Isso significa que os cinco amigos citados no testamento formarão uma comissão que ficará responsável por ajudar a gerir o museu-fundação. Segundo Marlene Figueiredo, até o momento ainda não houve diálogo com o governo. “Apenas conversas informais com os museólogos que estiveram no sítio para o primeiro levantamento das obras”.
A ideia, segundo a secretária, é que nos próximos dias seja marcada uma reunião entre os representantes do poder público e a equipe instituída pelo artista no seu testamento para discutirem os procedimentos legais.
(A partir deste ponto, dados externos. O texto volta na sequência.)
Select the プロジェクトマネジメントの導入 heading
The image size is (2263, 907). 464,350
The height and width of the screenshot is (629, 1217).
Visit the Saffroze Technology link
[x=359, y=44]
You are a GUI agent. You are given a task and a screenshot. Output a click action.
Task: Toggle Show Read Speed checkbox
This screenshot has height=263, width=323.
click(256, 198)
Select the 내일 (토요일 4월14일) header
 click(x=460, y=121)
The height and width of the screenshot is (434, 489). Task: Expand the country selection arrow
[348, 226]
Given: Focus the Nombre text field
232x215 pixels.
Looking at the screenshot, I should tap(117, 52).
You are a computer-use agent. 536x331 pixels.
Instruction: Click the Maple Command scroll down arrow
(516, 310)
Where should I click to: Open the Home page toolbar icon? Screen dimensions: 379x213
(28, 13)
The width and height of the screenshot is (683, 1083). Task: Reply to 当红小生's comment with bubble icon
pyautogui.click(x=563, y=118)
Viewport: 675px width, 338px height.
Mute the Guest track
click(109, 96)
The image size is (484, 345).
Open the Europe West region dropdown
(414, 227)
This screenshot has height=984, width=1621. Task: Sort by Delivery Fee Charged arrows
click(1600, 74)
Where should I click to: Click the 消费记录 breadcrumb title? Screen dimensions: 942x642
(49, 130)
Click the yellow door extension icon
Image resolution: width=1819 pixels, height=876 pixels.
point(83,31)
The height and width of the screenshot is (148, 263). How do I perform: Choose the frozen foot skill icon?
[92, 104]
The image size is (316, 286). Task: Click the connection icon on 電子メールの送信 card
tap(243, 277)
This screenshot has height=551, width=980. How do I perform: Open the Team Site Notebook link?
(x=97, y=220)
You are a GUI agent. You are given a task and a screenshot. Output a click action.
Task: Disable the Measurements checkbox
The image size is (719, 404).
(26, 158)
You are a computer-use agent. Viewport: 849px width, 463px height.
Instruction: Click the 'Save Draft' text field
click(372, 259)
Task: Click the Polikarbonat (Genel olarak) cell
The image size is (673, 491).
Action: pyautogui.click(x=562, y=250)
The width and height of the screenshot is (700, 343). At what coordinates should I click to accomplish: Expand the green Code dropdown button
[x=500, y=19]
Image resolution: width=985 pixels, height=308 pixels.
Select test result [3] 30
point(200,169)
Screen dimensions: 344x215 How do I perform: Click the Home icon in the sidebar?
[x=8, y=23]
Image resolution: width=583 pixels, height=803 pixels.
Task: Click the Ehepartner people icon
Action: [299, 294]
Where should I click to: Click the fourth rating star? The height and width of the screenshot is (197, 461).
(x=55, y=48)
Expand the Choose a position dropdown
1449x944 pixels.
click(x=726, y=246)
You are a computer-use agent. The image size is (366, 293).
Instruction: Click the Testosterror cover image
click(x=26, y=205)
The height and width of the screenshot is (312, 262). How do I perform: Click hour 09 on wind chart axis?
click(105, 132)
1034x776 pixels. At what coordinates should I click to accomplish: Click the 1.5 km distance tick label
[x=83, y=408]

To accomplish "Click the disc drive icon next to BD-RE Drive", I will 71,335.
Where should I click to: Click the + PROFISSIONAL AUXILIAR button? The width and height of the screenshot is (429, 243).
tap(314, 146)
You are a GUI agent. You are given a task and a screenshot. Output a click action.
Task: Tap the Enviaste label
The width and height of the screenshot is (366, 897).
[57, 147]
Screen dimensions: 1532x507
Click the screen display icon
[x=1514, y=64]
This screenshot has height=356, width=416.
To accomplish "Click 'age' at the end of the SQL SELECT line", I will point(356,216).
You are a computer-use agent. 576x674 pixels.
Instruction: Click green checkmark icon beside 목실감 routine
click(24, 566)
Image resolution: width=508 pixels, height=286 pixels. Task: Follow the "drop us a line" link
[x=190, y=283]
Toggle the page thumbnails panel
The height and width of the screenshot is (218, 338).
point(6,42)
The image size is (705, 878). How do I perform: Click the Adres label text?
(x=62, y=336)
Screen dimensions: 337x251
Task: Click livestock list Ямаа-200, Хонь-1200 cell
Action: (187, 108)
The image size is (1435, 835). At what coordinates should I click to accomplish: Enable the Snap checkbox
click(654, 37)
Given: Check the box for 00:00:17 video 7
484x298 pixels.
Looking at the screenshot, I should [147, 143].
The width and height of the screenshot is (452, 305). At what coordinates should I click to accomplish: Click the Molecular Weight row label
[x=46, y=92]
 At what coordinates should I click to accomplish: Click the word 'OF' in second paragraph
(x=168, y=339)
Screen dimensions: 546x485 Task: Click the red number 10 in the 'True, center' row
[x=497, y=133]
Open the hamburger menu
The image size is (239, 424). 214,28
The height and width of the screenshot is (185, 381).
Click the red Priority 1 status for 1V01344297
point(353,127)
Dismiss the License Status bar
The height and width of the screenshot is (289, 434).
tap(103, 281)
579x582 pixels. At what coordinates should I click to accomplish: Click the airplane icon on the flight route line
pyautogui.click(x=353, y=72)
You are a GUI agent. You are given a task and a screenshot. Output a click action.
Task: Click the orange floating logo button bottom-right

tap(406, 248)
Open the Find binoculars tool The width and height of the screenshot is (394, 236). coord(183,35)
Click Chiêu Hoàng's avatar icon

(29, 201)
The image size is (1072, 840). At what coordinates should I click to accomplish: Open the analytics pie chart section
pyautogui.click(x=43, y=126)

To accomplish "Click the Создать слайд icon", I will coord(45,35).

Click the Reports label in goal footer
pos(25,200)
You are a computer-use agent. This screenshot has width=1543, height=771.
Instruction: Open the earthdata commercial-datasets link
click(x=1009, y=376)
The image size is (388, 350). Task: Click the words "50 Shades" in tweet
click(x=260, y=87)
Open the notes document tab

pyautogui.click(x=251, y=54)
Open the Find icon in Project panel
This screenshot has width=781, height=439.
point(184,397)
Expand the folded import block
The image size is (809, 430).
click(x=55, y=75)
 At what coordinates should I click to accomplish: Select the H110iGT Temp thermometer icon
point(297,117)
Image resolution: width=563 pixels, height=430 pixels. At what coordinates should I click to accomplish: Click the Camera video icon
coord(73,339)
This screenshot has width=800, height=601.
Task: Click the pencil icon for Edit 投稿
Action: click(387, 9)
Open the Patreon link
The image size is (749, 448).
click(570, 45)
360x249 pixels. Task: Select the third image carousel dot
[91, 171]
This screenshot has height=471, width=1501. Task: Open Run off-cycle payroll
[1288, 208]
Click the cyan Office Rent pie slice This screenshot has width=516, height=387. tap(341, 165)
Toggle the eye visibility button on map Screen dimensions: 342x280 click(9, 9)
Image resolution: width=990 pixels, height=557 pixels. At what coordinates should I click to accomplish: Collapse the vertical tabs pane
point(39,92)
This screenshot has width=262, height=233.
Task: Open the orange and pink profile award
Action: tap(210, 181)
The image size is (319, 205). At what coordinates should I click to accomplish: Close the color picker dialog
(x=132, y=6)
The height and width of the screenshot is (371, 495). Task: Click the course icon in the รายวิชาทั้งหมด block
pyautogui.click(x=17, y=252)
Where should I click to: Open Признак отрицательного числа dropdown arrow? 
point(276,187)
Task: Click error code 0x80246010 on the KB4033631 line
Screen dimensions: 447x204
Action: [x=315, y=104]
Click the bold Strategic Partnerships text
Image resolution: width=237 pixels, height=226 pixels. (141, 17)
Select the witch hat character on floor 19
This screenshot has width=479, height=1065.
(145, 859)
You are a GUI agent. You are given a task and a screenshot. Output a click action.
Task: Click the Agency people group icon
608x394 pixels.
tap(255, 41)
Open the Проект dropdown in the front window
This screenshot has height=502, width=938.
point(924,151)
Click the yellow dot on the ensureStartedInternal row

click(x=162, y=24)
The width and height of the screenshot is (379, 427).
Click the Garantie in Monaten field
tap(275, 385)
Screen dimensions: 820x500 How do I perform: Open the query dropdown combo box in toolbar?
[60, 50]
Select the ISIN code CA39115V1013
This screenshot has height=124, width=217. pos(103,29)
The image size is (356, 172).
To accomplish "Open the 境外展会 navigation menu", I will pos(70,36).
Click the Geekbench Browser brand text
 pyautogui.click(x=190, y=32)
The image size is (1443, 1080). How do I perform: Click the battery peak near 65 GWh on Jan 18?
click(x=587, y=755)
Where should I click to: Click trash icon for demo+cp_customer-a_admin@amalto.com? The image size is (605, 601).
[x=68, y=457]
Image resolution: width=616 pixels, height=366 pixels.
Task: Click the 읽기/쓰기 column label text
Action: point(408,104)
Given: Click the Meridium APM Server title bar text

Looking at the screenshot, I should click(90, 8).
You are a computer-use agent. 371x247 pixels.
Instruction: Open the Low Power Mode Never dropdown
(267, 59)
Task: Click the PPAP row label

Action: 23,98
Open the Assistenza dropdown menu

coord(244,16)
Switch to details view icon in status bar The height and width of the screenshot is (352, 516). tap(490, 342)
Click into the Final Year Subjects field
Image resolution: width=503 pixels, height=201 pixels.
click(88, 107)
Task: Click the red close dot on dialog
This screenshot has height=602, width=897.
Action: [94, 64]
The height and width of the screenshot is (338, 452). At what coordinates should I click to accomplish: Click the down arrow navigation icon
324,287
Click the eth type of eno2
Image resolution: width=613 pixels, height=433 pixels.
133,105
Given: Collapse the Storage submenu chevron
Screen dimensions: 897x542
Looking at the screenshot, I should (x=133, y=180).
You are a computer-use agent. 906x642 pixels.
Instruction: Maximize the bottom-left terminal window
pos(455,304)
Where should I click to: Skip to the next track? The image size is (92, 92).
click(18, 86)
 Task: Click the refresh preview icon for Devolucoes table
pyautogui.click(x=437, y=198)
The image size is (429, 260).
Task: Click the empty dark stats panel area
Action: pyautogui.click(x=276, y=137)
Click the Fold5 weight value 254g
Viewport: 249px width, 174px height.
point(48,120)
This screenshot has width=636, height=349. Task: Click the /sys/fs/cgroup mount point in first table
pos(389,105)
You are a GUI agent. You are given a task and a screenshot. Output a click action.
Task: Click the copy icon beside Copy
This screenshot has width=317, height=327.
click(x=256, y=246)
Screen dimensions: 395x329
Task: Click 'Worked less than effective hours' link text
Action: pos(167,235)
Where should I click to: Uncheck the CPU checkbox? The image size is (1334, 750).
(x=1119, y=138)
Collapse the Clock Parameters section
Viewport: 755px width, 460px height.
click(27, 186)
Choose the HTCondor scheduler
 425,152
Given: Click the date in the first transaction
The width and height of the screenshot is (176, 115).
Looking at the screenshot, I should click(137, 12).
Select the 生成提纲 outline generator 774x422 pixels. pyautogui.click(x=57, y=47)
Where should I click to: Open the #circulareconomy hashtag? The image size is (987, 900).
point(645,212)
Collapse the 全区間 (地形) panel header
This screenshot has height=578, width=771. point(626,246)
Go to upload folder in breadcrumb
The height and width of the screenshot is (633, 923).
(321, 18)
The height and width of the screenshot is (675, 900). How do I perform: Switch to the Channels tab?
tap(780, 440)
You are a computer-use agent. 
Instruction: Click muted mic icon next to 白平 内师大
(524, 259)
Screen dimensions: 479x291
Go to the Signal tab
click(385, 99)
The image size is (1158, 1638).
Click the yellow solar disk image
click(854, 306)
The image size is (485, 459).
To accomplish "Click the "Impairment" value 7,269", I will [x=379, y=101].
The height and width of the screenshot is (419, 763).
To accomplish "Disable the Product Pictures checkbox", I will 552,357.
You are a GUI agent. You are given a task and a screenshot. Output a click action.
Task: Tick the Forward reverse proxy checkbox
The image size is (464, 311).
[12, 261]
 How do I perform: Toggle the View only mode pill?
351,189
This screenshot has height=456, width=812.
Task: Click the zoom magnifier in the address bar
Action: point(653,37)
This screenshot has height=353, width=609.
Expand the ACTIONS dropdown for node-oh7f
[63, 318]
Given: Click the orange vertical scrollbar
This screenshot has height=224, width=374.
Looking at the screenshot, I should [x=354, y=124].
Será neste encontro que o governo do estado será informado, oficialmente, dos termos do testamento.
Ainda segundo o advogado, tão logo o artista teria registrado o testamento, teria feito também uma ratificação na escritura de doação onde teria incluído algumas condicionantes, dentre elas, a inclusão da comissão formada pelos cinco amigos que constam no testamento, como partícipes da gestão do empreendimento.
O diretor-geral do Ipac, João Carlos Oliveira diz não ter conhecimento deste ou de outro procedimento, como o testamento, mas garante que o diálogo com a equipe de colaboradores do artista será o melhor possível. “Nosso objetivo é fazer valer seu desejo e perpetuar sua obra grandiosa no mundo inteiro”, diz.
Somente a partir das primeiras conversas com a comissão que o Estado irá se pronunciar. “Até lá, não temos elementos para falar sobre o assunto”, diz o diretor do Ipac. Em nota, o governo informou que, de imediato, o Estado está fazendo a preservação de seu acervo e do museu por ele criado em Nova Viçosa. “Ao mesmo tempo, está sendo feito o cadastramento do acervo, também em Nova Viçosa. A médio prazo, além da manutenção do museu e do sítio de Nova Viçosa, será instalado um novo Museu FK em Salvador, no Wanderlei de Pinho ou em área mais central da cidade, ainda a definir”, informa a nota.